■ **Your task**: Transcribe exactly, leaving out pictures, the lines from the one that holds "Click the question mark help icon" through the end of the data below, including both end lines and no others.

(Dataset excerpts)
____
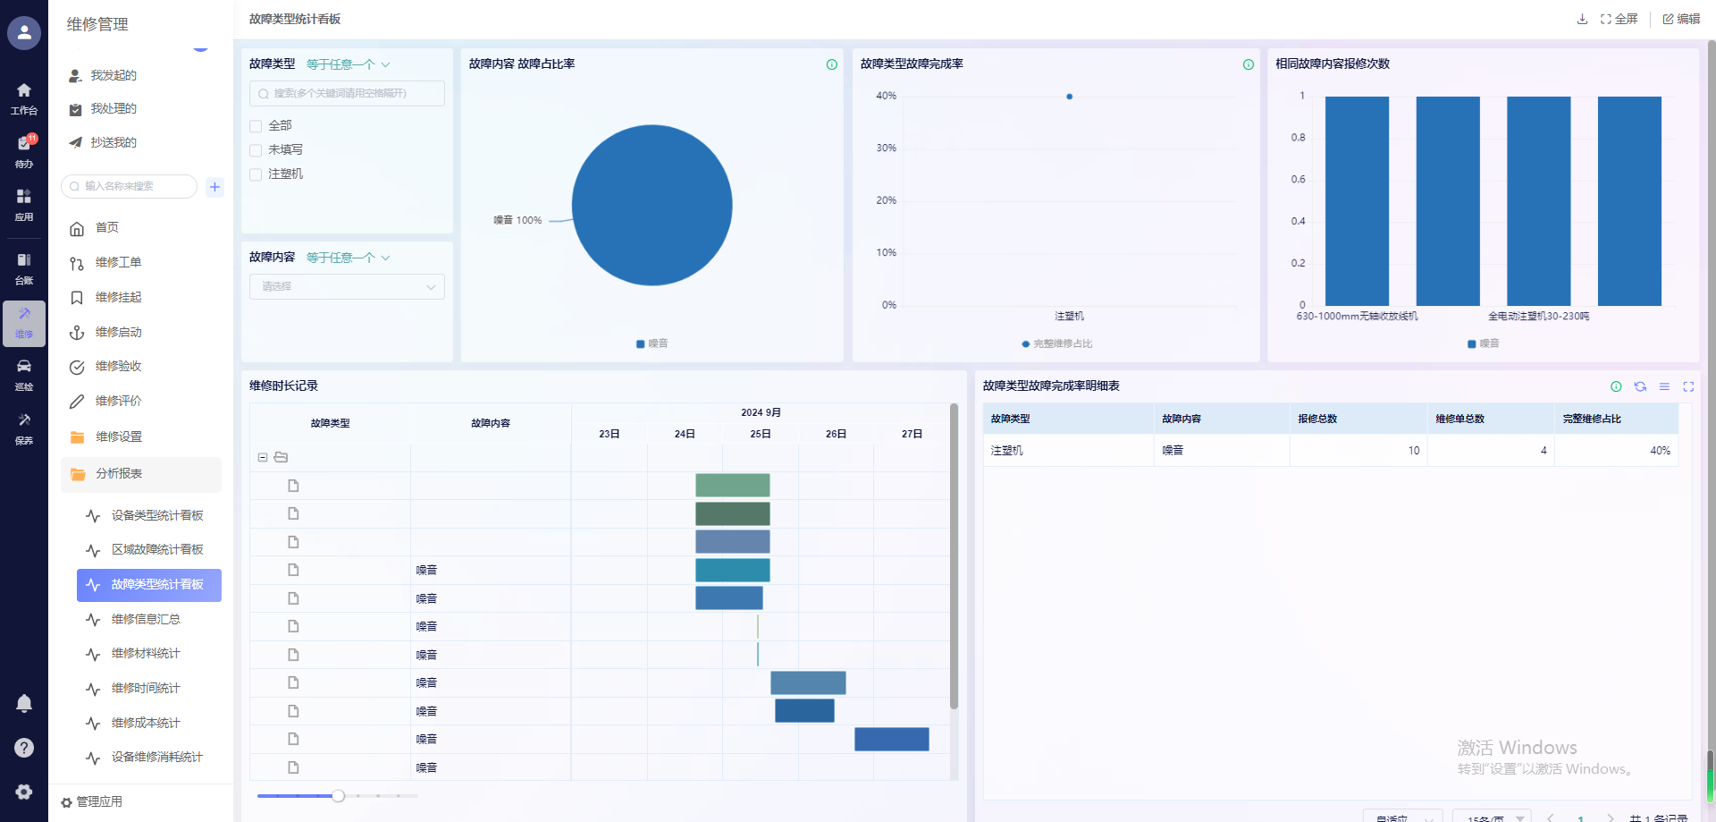Click the plus icon beside name search
Viewport: 1716px width, 822px height.
(215, 187)
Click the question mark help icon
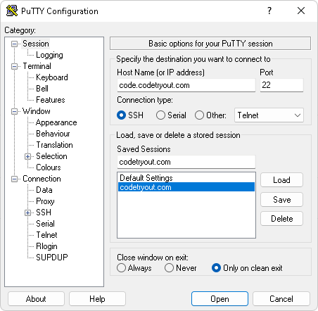The image size is (318, 311). (269, 11)

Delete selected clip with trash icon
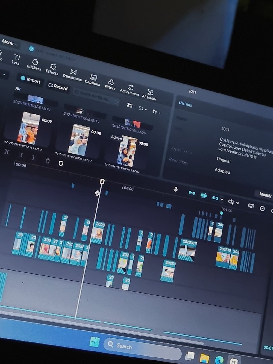(48, 161)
____
■ **Reply to the exercise**:
Click the question mark help icon
The image size is (318, 311). (269, 11)

Delete selected clip with trash icon
(48, 161)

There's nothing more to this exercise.